*** PASSAGE TO READ

ANALYSIS/OPINION:
The day the Washington Redskins boarded a plane for Buffalo, where they open the preseason against the Bills on Thursday, the Nationals awoke to find themselves with the best record (67-43) in the majors. It’s hard to think of the Redskins this summer without thinking of the Nats, and vice versa. In particular, it’s hard not to wonder whether, in the not-too-distant future, the football team will be where the baseball team is now.
After all, if there’s one thing we’re reminded of in sports, over and over again, it’s that the direction of franchises can change in an eye blink. One year, they’re scuffing along below .500, exciting little interest — as the Nationals were last season — and the next they’re not just the talk of the town, they’re a national story.

******
*** DATA PROVIDED

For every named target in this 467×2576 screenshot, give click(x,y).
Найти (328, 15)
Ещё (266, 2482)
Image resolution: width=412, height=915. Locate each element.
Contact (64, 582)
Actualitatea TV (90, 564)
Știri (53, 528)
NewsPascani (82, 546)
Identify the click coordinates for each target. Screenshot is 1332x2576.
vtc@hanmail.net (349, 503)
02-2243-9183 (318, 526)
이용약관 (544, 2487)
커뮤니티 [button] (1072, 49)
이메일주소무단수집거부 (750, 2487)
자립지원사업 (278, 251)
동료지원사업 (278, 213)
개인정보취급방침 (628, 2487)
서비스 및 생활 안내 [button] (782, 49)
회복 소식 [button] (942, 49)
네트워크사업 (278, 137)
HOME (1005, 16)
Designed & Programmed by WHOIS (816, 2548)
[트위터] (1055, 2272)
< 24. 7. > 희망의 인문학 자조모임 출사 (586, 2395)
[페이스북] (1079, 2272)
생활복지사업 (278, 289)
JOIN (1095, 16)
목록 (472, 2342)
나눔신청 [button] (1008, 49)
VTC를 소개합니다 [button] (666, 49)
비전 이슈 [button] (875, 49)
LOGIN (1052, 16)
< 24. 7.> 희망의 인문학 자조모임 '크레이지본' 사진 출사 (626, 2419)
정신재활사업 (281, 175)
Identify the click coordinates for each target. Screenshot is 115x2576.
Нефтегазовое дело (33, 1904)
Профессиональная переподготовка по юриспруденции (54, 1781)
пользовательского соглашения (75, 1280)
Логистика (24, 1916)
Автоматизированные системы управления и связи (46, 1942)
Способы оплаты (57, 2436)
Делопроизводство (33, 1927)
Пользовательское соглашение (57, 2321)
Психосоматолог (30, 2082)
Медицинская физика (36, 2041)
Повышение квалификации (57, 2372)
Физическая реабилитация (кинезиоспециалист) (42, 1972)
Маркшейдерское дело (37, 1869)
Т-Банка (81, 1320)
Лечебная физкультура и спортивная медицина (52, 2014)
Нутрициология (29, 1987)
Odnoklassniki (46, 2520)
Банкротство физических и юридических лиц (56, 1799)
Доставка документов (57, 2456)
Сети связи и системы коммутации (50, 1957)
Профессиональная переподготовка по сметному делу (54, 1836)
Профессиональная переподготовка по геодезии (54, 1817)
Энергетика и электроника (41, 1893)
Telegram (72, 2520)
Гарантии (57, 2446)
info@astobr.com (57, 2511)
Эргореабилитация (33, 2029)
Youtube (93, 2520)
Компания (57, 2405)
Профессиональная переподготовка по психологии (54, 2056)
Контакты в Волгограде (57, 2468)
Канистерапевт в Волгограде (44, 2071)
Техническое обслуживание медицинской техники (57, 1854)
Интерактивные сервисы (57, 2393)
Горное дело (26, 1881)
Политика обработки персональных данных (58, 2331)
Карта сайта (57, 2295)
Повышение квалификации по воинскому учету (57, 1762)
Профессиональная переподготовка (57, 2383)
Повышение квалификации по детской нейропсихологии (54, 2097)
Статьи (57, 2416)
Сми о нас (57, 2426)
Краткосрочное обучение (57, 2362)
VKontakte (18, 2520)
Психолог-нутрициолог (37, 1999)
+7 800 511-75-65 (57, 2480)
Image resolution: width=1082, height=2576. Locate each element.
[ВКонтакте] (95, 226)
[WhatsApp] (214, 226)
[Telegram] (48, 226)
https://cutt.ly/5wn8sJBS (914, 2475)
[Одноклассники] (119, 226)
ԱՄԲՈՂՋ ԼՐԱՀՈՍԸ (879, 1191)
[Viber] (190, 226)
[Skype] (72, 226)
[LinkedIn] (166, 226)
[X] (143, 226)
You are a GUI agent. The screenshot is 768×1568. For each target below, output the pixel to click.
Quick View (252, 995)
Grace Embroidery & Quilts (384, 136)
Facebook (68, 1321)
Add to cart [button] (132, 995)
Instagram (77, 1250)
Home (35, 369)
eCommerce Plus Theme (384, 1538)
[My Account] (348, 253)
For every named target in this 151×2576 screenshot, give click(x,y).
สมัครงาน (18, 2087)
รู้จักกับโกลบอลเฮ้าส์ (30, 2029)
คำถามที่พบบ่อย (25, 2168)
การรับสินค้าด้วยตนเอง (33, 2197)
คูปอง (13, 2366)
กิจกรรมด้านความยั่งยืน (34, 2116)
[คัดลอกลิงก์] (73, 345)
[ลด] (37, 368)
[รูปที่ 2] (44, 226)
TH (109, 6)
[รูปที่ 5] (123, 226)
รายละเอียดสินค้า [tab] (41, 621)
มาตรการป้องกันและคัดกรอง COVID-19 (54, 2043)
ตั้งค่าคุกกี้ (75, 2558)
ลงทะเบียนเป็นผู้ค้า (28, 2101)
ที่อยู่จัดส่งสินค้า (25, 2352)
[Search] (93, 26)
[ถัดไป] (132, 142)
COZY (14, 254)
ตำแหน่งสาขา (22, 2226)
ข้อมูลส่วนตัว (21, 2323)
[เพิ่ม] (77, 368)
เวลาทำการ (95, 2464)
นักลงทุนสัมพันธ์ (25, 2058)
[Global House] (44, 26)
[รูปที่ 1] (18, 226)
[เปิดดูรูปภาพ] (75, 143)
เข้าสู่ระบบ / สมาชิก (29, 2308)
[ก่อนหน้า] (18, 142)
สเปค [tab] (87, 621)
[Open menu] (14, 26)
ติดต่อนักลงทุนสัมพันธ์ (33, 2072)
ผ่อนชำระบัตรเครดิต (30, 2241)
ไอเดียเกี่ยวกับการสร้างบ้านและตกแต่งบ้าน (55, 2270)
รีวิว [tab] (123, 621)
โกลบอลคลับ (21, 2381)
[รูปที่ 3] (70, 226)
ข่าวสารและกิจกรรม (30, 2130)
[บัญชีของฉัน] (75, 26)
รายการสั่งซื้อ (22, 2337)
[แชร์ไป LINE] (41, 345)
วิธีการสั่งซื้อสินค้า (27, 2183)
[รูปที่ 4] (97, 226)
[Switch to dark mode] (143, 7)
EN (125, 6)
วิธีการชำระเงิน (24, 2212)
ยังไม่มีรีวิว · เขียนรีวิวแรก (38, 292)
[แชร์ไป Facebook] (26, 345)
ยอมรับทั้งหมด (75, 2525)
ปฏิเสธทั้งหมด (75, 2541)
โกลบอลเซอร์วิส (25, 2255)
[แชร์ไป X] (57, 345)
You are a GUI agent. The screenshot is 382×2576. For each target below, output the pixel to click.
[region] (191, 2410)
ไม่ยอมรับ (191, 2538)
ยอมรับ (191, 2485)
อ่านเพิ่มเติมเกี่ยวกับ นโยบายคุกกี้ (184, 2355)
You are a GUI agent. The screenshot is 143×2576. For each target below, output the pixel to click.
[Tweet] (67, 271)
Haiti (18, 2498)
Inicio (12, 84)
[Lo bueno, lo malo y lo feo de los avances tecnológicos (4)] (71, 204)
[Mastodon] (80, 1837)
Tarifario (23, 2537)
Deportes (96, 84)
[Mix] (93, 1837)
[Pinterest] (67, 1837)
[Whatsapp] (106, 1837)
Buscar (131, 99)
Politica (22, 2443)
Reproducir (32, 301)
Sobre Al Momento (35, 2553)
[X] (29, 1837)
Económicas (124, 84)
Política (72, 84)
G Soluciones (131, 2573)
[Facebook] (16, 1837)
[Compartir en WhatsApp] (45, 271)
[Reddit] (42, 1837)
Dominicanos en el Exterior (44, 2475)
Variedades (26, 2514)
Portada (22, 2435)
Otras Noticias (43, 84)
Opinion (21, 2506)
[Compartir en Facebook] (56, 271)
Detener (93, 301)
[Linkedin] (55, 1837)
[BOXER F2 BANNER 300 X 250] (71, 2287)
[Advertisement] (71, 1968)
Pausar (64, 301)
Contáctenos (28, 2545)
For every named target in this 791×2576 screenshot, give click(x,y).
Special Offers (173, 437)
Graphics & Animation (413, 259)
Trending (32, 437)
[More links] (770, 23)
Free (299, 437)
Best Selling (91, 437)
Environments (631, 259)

******

◆ **REQUEST 1**: Retype the Redskins and Nationals column from "After all, if" to "a national story.".
◆ **REQUEST 2**: Write what comes next in the column on the Redskins and the Nationals, picking up after its final sentence.
The records have no connection to the column on the Redskins and the Nationals.

◆ **TASK OUTPUT 1**:
After all, if there’s one thing we’re reminded of in sports, over and over again, it’s that the direction of franchises can change in an eye blink. One year, they’re scuffing along below .500, exciting little interest — as the Nationals were last season — and the next they’re not just the talk of the town, they’re a national story.

◆ **TASK OUTPUT 2**:
Of course, the Nats are hardly an overnight success. It just seems that way. They’ve been building the core of this club since at least 2005, when they took Ryan Zimmerman with the fourth pick in the draft. This season, though, the pieces Mike Rizzo has assembled — Stephen Strasburg, Gio Gonzalez, Adam LaRoche et al. — have suddenly come together, morphed into a team that has legitimate World Series aspirations. Better still, this isn’t just a team for today; it’s a team for tomorrow, stocked with twentysomethings who, in many cases, haven’t even hit their primes.
And again, just look at the impact this has had on baseball fans — and dormant baseball fans — across the region. It’s as if they’ve been shot full of steroids. Attendance at Nationals Park is up nearly 20 percent, and the airwaves are filled with Nats chatter. It’s entirely possible this is the best Washington baseball club since the early ’30s, if not the mid-’20s. And to think just two years ago, the team lost 93 games and finished last in the National League East for the third straight season.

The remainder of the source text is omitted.